A Prof. Gabriela Antunes é poliglota, domina sete línguas diferentes, faz traduções simultâneas em conferências internacionais e de brochuras diversas.
GA, publicou em livro os contos “A Águia, a Rola, as Galinhas e os 50 Lweis” (1982), “Luhuna o Menino que Não Conhecia Flor-viva” (1983), “Kibala o rei Leão” (1983), “A Abelha e o Passáro” (1982), “O Castigo do Dragão Glutão” (1983), “O Jardim do Quim” conto incluído na colectânea intitulada Lutchila e Outras estórias (1985), “O João e o Cão” e por último o livro “Estórias Velhas Roupa Nova” (1988) e diversos contos infantis publicados nos jornais.
A ensaísta Maria de Fátima Medeiros, especializada em literaturas africanas de expressão portuguesa, sobre a sua obra «Luhuna o menino que não conhecia flor-viva» (folheto de apenas 15 pp.) tece as seguintes considerações críticas: “Mancha gráfica convidativa; texto leve, entre a voz do narrador e as falas de Luhuna, conta a estória de um menino que abandona a casa e a família para procurar algo – uma flor – que não conhecia, mas de que já tinha ouvido falar, nos livros. Parte assim em busca de um ideal, desse sonho que está sempre “longe, muito longe””, e mais longe vai na caracterização da escrita de Gabriela Antunes quando garante que o texto foi vestido “com roupagem simples de uma narrativa leve vamos descobrir uma preocupação da autora constantemente revelada: a mensagem social sempre presente, para lá de qualquer efabulação. Entre o saborear das palavras encontramos permanentemente a pedagoga, nesse querer abrir os corações dos mais novos para os ideais de uma sociedade em construção”,Maria Medeiros sobre a peculiaridade da sua narrativa garante que é “feita de frases curtas, repetidas, dando ao conjunto um ritmo cadenciado, quase marcha, como o caminhar de Luhuna através do deserto. Um dos recursos estilísticos frequentemente explorados por Gabriela Antunes é o paralelismo”.
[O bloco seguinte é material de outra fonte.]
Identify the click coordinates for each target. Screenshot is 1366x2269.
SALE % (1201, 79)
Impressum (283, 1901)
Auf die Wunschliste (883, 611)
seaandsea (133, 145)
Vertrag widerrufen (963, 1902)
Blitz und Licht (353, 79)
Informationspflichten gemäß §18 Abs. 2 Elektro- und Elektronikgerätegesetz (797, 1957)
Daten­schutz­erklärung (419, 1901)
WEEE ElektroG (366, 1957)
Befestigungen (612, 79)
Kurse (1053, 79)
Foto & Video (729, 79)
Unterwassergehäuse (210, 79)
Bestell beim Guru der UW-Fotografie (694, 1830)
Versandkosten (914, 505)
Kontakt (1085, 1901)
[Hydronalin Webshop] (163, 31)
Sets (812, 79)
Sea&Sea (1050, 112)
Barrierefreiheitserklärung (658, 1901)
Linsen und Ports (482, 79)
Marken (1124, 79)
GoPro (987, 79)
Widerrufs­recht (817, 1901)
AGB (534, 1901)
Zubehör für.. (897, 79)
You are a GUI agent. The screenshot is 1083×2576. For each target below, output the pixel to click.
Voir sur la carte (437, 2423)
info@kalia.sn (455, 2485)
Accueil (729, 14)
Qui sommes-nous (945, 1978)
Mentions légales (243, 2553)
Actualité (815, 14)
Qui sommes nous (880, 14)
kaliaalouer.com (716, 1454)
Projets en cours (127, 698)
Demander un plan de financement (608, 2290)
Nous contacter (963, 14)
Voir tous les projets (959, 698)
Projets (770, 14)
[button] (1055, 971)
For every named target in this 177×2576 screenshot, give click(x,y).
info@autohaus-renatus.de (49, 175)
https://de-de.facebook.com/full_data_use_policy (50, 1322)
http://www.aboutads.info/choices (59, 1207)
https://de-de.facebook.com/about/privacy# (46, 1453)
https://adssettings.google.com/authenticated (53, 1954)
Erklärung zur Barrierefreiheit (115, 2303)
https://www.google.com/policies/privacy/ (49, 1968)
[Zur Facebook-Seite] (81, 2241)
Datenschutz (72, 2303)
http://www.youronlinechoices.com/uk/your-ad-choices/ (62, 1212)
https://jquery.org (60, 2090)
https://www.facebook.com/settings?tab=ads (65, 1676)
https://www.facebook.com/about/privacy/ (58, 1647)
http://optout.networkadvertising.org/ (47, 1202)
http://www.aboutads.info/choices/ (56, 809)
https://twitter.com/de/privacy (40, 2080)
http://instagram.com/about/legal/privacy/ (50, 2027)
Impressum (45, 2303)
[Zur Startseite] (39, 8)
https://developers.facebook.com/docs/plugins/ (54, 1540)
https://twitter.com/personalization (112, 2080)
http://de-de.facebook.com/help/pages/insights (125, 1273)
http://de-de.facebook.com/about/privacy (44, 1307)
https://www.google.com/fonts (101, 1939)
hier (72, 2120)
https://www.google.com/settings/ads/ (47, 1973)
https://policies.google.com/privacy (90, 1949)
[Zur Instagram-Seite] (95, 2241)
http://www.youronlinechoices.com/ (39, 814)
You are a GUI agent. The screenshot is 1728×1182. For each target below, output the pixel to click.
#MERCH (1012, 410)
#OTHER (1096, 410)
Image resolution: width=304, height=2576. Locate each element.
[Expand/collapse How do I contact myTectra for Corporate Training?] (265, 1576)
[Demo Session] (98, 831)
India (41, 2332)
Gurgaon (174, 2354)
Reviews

No texto curto «A Águia, a Rola, as galinhas e os 50 Lwei», primeiro texto narrativo da escritora membro da UEA, a ensaísta destaca a “relação do narrador/autor com o leitor. Gabriela interpela-o, fala com ele, ouve-lhe as perguntas, introdu-lo quase como outra personagem, atitude que vai repetir e alargar em O castigo do Dragão Glutão”, e sobre a linguagem a “autora mete-nos no texto, torna-nos actuantes, inquiridores da narrativa, partindo o leitor-personagem para desenvolver a sua-nossa estória… De novo e com maior apuramento estilístico damos conta do paralelismo permanente, na repetição cadenciada e em ritmo constante da chegada do dragão à aldeia, noite após noite… Recorrendo a uma linguagem bastante sensorial, a narradora dá-nos conta das noites calmas de luar, do calor e do frio que todos sentiram e do medo”
Maria Medeiros, em guisa de conclusão, remata que “Gabriela Antunes dominava o português com mestria. Ao contrário de alguns escritores do seu país – como Luandino ou Manuel Rui – não o angolanizou. A norma europeia prevalece, apesar de, aqui e além, recorrer a algumas expressões regionais (mujimbos, fugi, bué), destacando-se o vocabulário onomástico”.